The response should consist of every line below, restated exactly, with no pictures.

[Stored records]

*** Block opens ***

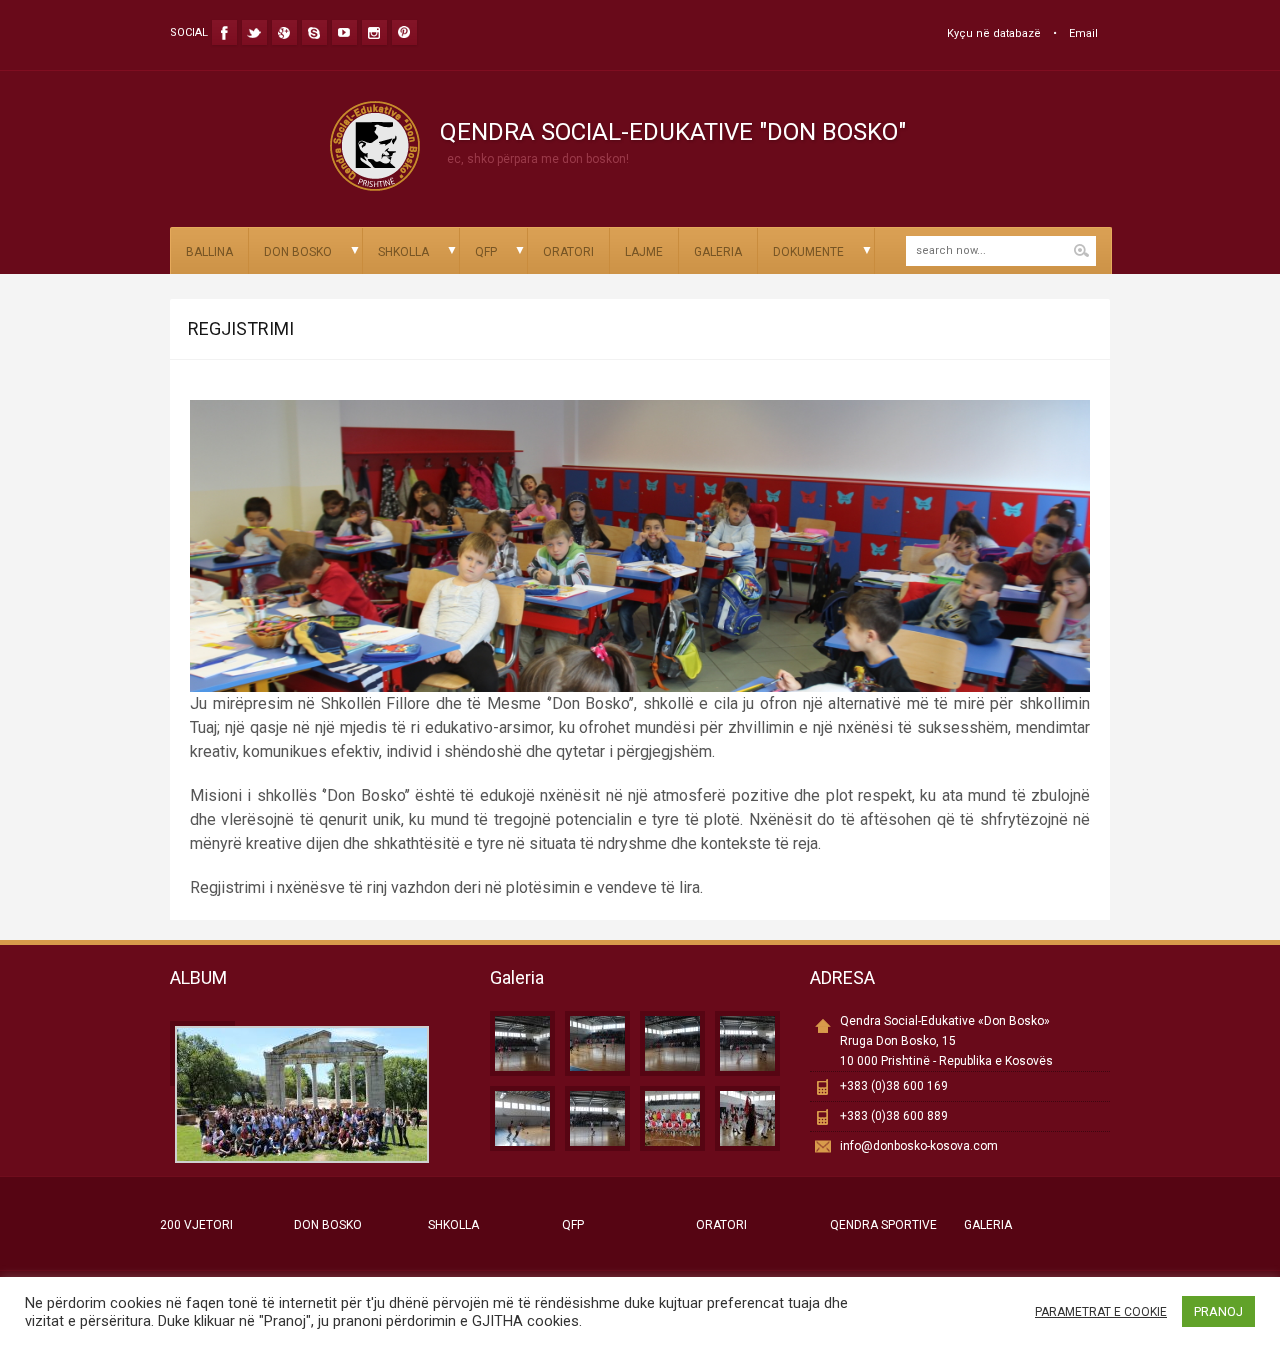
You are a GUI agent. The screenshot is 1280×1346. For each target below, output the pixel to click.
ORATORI (568, 252)
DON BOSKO (298, 252)
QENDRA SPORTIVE (883, 1225)
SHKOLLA (403, 252)
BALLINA (209, 252)
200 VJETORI (196, 1225)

*** Block closes ***

Exercise output —
You are a GUI agent. The screenshot is 1280×1346. For each target below, output the pixel to click.
ORATORI (568, 252)
DON BOSKO (298, 252)
QENDRA SPORTIVE (883, 1225)
SHKOLLA (403, 252)
BALLINA (209, 252)
200 VJETORI (196, 1225)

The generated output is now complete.